Still Betting on Brazil 

11/18/2009 1:00 pm EST

Focus: ETFS

Richard Young

Editor, Young's Intelligence Report

Richard C. Young, editor of Intelligence Report, says Brazil is an emerging economic power with a stable democracy and a healthy financial system.

As an investment destination, Brazil offers profound promise. Slightly smaller than the continental US, Brazil [has] a population of 190 million. More than half the population is now considered middle-class by Brazilian standards.

Unlike many emerging-market countries, Brazil is not overly dependent on commodities or exports. Its economy is highly diversified, with personal consumption expenditures accounting for 60% of [gross domestic product] and exports accounting for only 14.3% of GDP. Manufactured goods account for 60% of exports. Brazil is the world's seventh-largest manufacturer of automobiles and the fourth-largest manufacturer of airplanes.

Brazil is the only BRIC nation that is both a stable democracy and at peace with all its neighbors. Brazil's financial system is healthy: Total credit to GDP is only 41%. Brazil has $233 billion in foreign exchange reserves, which is equal to 19 months of imports and fully covers the country's public and private external debt.

Brazil is also endowed with natural resources. It is the world's leading exporter of iron ore, coffee, soy, orange juice, beef, chicken, sugar, and ethanol. Brazil has 958 million acres of highly productive arable land, with 222 million acres that have yet to be farmed. The country generates 73% of its energy needs from hydroelectric power. Brazil is also home to one of the ten largest oil reserves in the world, the Tupi field.

Decades of recurring turmoil, arcane lending laws, and high inflation have kept Brazil's economy underleveraged. Mortgage debt in Brazil is equal to only 2.5% of GDP, compared to 80% in the US. There is huge pent-up demand waiting to be unlocked in the housing sector. Mexico, which has 60% of the population of Brazil, builds four times as many homes.

Lower interest rates and changes to lending laws are likely to unlock Brazil's pent-up demand for housing over the coming decade. Falling interest rates have already begun to unlock credit growth in consumer loans—65% of car purchases are now made on credit, and purchases with credit cards have been growing at 22% annually during the past decade.

Brazil has always had great potential, but has consistently managed to stumble. Change is now under way. Inflation has been tamed, the state has found an acceptable balance with private industry, excessive government debt is no longer a problem, and stability has returned to the economy. A more stable Brazil should result in higher earnings multiples on Brazilian stocks, lower interest rates on Brazilian debt, and a more valuable currency.

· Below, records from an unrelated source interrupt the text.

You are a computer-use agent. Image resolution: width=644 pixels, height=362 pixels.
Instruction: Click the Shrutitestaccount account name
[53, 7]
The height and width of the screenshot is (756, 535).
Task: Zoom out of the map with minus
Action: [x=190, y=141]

You should continue to expect wicked volatility when investing in Brazil. The government still has its hands deep in the private economy, as evidenced most recently by the implementation of a tax on capital inflows. Plus, while Brazil is headed toward developed market status, it is not there yet. Begin with a starter position in Market Vectors Brazil Small-Cap (NYSEArca: BRF) or iShares MSCI Brazil (NYSEArca: EWZ), and add to your position on dips.